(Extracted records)
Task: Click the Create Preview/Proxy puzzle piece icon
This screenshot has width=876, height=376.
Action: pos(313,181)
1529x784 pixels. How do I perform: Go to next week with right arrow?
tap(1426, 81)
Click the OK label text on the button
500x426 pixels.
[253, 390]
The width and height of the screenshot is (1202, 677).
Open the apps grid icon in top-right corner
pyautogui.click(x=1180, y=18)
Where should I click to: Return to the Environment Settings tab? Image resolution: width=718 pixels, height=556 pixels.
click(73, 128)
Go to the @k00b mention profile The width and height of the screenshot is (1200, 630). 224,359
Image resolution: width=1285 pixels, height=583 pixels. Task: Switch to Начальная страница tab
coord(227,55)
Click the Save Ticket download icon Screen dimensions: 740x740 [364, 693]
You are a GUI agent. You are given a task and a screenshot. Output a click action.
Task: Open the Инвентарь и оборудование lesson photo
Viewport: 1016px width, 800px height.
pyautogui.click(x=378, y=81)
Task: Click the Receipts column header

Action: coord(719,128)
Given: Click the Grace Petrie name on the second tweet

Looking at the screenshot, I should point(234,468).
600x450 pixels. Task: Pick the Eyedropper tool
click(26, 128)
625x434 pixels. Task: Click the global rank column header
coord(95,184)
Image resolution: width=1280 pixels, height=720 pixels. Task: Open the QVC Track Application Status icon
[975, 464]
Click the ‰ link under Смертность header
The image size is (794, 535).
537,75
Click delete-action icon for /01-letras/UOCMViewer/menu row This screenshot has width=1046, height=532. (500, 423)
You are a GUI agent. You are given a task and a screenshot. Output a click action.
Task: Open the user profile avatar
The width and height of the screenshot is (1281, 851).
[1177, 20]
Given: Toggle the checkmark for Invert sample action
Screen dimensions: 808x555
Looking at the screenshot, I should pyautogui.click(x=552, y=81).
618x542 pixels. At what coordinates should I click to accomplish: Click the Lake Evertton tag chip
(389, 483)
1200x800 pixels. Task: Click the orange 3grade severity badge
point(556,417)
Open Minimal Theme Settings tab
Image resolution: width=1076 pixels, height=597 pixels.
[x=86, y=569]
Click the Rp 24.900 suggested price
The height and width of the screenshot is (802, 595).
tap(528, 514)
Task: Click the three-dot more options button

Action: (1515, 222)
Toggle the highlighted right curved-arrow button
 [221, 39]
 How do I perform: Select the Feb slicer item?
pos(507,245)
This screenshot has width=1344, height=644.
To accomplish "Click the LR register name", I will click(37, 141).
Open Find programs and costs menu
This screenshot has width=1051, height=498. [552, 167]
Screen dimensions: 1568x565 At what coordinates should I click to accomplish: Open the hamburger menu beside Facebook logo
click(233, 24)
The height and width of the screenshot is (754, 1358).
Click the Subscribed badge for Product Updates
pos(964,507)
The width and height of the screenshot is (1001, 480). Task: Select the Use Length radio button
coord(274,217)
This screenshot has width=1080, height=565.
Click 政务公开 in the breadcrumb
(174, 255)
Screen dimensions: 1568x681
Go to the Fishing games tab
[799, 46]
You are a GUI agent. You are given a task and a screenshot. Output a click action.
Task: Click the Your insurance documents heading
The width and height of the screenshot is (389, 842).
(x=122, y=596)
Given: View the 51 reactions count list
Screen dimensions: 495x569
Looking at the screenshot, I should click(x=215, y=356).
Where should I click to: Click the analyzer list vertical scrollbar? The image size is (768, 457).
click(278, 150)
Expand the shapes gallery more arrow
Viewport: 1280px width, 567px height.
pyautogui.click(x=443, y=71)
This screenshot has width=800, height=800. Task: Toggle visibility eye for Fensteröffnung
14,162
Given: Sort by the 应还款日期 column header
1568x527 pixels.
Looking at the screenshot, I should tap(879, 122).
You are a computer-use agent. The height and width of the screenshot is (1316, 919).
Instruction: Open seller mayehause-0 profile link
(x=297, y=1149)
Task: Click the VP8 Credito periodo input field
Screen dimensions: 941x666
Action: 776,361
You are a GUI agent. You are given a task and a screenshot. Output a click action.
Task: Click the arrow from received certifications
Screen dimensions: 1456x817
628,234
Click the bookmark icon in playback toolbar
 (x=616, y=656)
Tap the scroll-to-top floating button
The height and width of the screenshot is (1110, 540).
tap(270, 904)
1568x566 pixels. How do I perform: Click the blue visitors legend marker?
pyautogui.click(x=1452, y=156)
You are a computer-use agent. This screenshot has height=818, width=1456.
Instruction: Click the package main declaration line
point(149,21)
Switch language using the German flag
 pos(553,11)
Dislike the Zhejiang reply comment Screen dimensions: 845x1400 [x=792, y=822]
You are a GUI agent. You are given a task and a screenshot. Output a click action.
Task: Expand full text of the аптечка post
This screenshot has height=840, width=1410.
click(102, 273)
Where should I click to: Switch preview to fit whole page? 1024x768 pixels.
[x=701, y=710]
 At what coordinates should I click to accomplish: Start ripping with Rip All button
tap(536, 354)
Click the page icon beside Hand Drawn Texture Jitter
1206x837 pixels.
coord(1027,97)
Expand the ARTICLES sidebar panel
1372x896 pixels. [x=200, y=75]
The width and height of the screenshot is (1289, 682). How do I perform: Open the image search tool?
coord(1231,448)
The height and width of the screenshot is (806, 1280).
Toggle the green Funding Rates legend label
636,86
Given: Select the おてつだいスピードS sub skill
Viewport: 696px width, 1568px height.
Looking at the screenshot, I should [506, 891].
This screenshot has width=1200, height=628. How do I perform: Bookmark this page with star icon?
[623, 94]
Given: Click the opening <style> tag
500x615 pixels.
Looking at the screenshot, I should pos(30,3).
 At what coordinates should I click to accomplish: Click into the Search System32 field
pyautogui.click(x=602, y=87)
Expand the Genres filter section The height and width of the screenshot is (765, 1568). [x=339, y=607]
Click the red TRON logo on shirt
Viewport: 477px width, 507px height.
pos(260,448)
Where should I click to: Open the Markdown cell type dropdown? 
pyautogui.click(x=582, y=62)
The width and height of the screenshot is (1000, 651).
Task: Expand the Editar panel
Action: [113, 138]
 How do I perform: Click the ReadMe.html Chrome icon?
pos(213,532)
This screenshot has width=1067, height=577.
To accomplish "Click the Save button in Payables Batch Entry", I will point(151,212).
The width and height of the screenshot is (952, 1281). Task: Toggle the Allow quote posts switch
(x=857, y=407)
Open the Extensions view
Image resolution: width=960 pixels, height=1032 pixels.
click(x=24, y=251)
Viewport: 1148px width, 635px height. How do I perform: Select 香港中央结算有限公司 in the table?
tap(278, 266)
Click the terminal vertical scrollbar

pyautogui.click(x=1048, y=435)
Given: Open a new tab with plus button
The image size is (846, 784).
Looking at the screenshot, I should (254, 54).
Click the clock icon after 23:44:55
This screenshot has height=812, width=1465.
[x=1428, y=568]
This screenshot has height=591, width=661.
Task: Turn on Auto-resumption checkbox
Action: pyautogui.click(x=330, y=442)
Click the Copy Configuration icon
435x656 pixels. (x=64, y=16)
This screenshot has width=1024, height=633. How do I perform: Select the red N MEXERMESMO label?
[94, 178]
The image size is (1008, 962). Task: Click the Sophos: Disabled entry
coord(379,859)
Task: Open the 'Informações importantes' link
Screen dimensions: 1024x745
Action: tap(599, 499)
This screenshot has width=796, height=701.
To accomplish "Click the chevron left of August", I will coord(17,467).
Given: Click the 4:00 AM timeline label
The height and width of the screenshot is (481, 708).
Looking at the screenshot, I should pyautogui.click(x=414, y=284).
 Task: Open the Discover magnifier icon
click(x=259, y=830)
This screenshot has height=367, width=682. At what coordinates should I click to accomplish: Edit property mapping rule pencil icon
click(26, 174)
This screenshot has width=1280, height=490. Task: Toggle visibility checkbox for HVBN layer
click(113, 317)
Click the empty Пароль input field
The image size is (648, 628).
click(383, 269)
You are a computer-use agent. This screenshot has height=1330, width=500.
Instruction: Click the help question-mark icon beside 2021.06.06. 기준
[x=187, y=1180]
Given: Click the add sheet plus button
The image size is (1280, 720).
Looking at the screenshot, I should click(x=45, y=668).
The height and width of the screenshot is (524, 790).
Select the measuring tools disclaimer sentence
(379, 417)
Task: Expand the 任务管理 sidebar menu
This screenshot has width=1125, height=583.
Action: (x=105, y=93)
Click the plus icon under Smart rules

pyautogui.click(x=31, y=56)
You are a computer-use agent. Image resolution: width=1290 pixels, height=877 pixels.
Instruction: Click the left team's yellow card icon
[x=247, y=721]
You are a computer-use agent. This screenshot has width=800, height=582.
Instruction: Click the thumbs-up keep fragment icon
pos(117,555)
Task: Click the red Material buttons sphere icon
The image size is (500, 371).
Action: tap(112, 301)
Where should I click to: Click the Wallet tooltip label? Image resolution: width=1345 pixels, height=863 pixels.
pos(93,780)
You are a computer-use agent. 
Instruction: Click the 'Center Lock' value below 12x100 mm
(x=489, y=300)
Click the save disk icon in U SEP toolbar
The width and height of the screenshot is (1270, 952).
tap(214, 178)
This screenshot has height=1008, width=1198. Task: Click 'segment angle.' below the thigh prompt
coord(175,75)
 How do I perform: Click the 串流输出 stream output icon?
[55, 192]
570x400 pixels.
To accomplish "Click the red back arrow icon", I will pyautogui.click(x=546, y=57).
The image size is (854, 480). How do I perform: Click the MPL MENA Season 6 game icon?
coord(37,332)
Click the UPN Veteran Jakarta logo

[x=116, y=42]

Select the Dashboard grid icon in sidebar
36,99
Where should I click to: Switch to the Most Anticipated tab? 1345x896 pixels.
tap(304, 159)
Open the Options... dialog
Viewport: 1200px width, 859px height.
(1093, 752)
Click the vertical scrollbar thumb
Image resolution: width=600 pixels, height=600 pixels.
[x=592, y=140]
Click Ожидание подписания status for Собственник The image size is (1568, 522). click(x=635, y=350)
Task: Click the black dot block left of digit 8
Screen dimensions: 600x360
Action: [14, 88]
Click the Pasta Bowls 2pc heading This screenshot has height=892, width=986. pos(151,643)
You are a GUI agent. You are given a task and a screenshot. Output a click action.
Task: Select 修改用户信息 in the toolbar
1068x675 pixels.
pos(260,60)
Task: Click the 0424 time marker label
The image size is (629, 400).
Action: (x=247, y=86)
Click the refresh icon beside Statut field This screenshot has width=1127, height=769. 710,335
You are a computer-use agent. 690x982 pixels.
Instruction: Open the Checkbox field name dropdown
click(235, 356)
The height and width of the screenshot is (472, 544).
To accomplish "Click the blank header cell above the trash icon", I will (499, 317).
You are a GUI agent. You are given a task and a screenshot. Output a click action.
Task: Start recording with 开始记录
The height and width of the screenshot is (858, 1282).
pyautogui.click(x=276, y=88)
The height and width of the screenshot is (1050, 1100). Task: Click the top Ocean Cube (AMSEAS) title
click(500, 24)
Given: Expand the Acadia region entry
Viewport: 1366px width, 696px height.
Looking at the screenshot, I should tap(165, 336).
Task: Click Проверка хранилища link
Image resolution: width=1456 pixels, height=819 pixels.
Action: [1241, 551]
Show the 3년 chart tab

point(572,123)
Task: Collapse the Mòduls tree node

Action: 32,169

_What you have to do_.
Extract each line from the entries above that contains the string "heading".

_Exercise output_.
Task: Click the Your insurance documents heading
Click the Pasta Bowls 2pc heading This screenshot has height=892, width=986. pos(151,643)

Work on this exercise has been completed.